Prolog

324 9 0
                                    

PINTU REYOT DARI BATANGAN BAMBU YANG DIIKAT tambang tipis itu bergetar. Getaran hanya sesaat dan segera berhenti. Mereka mengangkat kepala untuk mendengarkan. Seorang bocah laki-laki empat belas tahun dan seorang lelaki lima puluh tahun. Semua orang berpikir bahwa dia ayah si bocah, padahal lelaki itu dilahirkan di tepi hutan berbeda di planet lain yang berjarak ratusan tahun cahaya. Mereka berbaring telanjang dada di ranjang berkelambu di kedua sisi pondok. Terdengar bunyi berderak di kejauhan, seperti bunyi dahan dipatahkan hewan, tapi dalam kasus ini tampaknya justru seluruh pohonlah yang hancur.

"Apa itu?" tanya si bocah.

"Sst," jawab si lelaki.

Yang terdengar hanya suara serangga mengerik. Si lelaki menggeser kakinya ke tepi kelambu saat getaran mulai terasa kembali. Getaran kali ini lebih kuat dan lebih lama. Lalu
terdengar bunyi sesuatu berderak, namun kali ini lebih dekat. Lelaki itu berdiri dan berjalan perlahan ke arah pintu. Hening. Si lelaki menarik napas sambil mengulurkan tangannya ke arah gerendel pintu. Si bocah duduk.

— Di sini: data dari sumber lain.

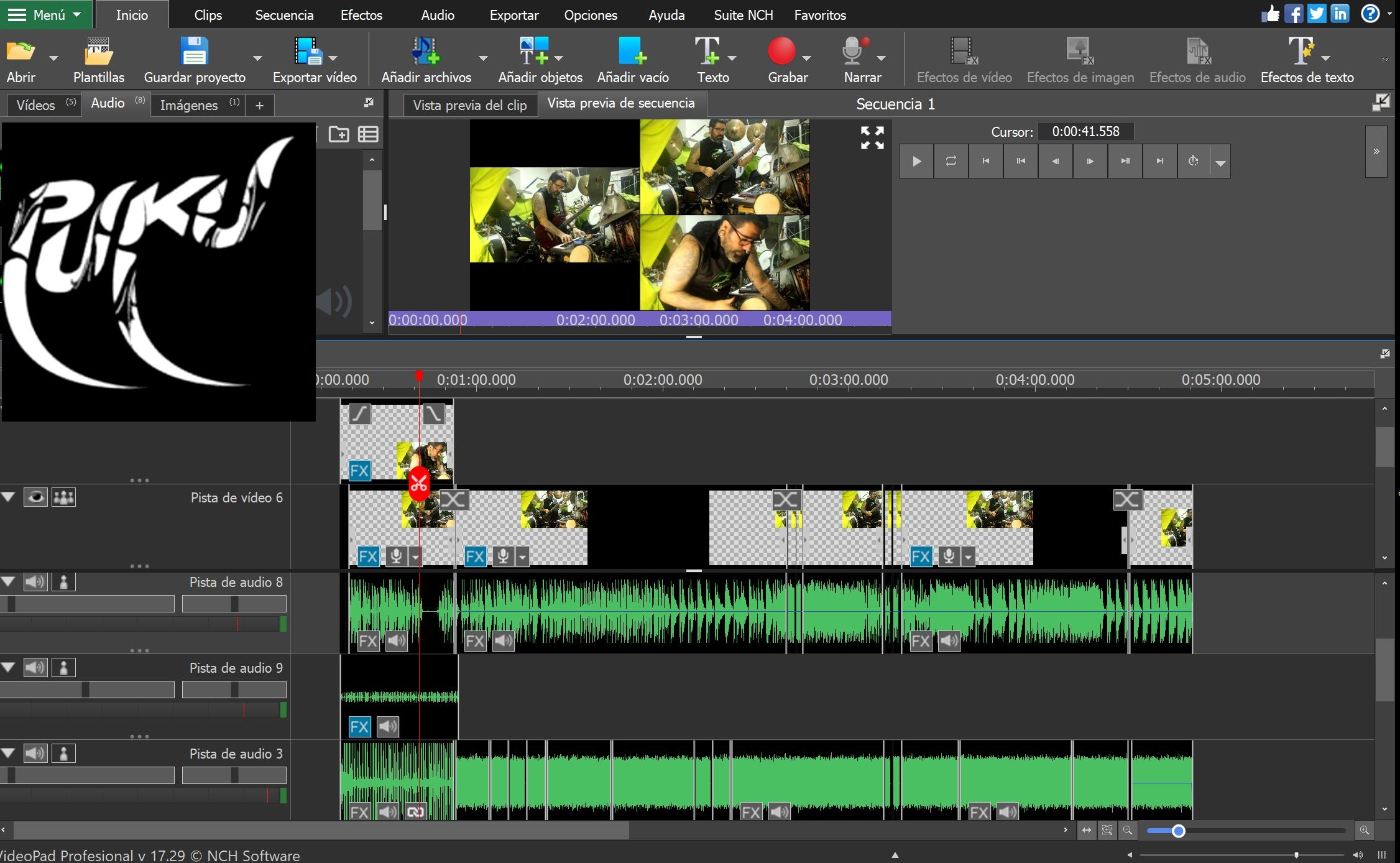1400x863 pixels.
Task: Click the red Grabar record icon
Action: (x=781, y=52)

"Jangan," bisik si lelaki. Tepat pada saat itu, sebilah pedang panjang dan berkilau-terbuat dari logam putih yang tidak ada di Bumi-menembus pintu dan menghunjam ke dada si lelaki. Ujung pedang itu mencuat sepanjang lima belas sentimeter dari punggungnya, kemudian dicabut kembali dengan cepat. Si lelaki mengerang. Si bocah tercekat. Si lelaki menarik napas satu kali lalu mengucapkan satu kata: "Lari." Dan dia pun jatuh tak bernyawa ke lantai.

Si bocah meloncat keluar dari kelambu, menembus dinding belakang pondok. Dia tidak memedulikan pintu atau jendela. Dia benar-benar berlari menembus dinding, yang langsung hancur seolah terbuat dari kertas padahal dinding itu terbuat dari kayu mahoni Afrika yang keras dan kuat. Dia membelah malam di Kongo yang gelap, melompati pohon, berlari dengan kecepatan sekitar 100 kilometer per jam. Penglihatan dan pendengarannya lebih hebat daripada manusia. Dia menghindari pohon, menembus jalinan tumbuhan rambat, melompati sungai kecil dengan satu lompatan. Langkah-langkah kaki terdengar di belakangnya, semakin lama semakin dekat. Pengejarnya juga memiliki kelebihan. Dan mereka membawa sesuatu. Sesuatu yang hanya pernah dia dengar, sesuatu yang dia yakin tak akan pernah ditemukannya di Bumi.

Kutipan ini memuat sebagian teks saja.